Men in white hard hats stood on the rubble and examined it and took pictures of it and the twisted rebar that had failed to hold it in place. A light rain fell on their shoulders. They have been given just two days to complete their investigations and clean up the mess, until five o'clock Wednesday afternoon -- exactly 24 hours before Brazil faces Croatia in Thursday's opening World Cup match across town.

Sao Paulo is always frantic, a massive, sprawling city, but now the feeling is more like frenzy, stoked by a succession of similarly brutal ultimatums. The pressure -- months and years of anxiety coming to its collective head -- has exposed this beautiful country's many cracks. The idea that they might all get fixed or at least vanish by Thursday doesn't just seem like an impossible dream. It feels like a reckless one, too.

The scene where a 30-yard stretch of cement monorail track fell onto the street below.

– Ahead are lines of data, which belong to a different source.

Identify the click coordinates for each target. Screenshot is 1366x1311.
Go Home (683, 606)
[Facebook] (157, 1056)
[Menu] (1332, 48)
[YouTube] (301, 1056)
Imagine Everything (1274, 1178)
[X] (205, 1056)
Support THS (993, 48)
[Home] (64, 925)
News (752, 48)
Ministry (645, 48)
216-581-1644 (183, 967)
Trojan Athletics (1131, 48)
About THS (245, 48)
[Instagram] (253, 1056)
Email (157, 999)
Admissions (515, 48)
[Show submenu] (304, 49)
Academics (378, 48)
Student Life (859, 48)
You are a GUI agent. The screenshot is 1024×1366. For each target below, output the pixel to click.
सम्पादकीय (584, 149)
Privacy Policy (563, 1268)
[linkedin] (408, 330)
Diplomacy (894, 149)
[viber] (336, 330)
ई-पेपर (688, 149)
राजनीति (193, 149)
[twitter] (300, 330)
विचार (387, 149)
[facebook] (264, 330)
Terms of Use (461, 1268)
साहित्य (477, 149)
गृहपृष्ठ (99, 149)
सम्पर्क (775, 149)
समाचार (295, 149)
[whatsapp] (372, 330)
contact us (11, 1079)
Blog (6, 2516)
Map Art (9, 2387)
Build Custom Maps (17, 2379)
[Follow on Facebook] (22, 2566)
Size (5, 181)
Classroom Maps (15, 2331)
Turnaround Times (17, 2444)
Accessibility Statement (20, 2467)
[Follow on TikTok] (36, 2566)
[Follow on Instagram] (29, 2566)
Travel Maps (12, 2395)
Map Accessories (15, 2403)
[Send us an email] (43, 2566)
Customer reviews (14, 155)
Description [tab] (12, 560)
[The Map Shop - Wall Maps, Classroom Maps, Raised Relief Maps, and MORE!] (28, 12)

And yet the hasty patchwork continues apace. A subway strike had crippled the city until late Monday night, when workers entered a tenuous agreement to go back on the job, while still threatening to shut down the trains again on match day. A coalition of homeless workers has also agreed to stop its street protests after a government vow to build more public housing, even if it will fall behind the monorail on Brazil's long list of fantasy construction projects. Sao Paulo's international airport, seized up beyond release Monday, when a two-hour wait for taxis kicked off the five-hour commute into town, began operating a little more easily Tuesday. There remained an enormous line just to get into the equally enormous customs line, but things were still running better than expected, however low those expectations might be.

Who knows? Maybe some last-minute miracle visits Brazil in the coming weeks and everything else somehow holds. In the lead-up to South Africa's World Cup in 2010, there also had been forecasts of disaster, from street violence to unfinished stadiums. (One project that was not completed in time was a monorail.) In the end that tournament unfolded as smoothly as even the most optimistic South African might have hoped.

But it was hard to stand in the rain in Sao Paulo on Tuesday and look at the blood on that concrete and not read into it every bad sign. Four local news crews had staked out places on the torn-up earth nearby and filmed that stained pillar over the barricades that had been put up overnight. One of the reporters got a pained look on her face not at the sight of the blood but at the sight of a foreign journalist. "Please say nice things about my country," she said. Like so many Brazilians, she did not -- she does not -- want the legacy of this tournament to be a shameful one.

In her city of seams, however, one more had undeniably and tragically burst at the intersection of Washington and Vieria de Marois. There wasn't yet certainty about the name of the worker who had died here. His age -- either 25 or 27, depending on the source -- was also unclear. Only one fact about him, other than his death and the sadness of it, had been agreed upon: He was a migrant from the rural north who had come to this incredible, terrifying, broken, defiant city to build things, including a better life. He did not get the chance to finish. By this time Wednesday his blood will be washed away, and the piece of track that had drawn it will be gone, too. The day after that there will be a soccer game between Brazil and Croatia. A whistle will blow, and Brazil is expected to win.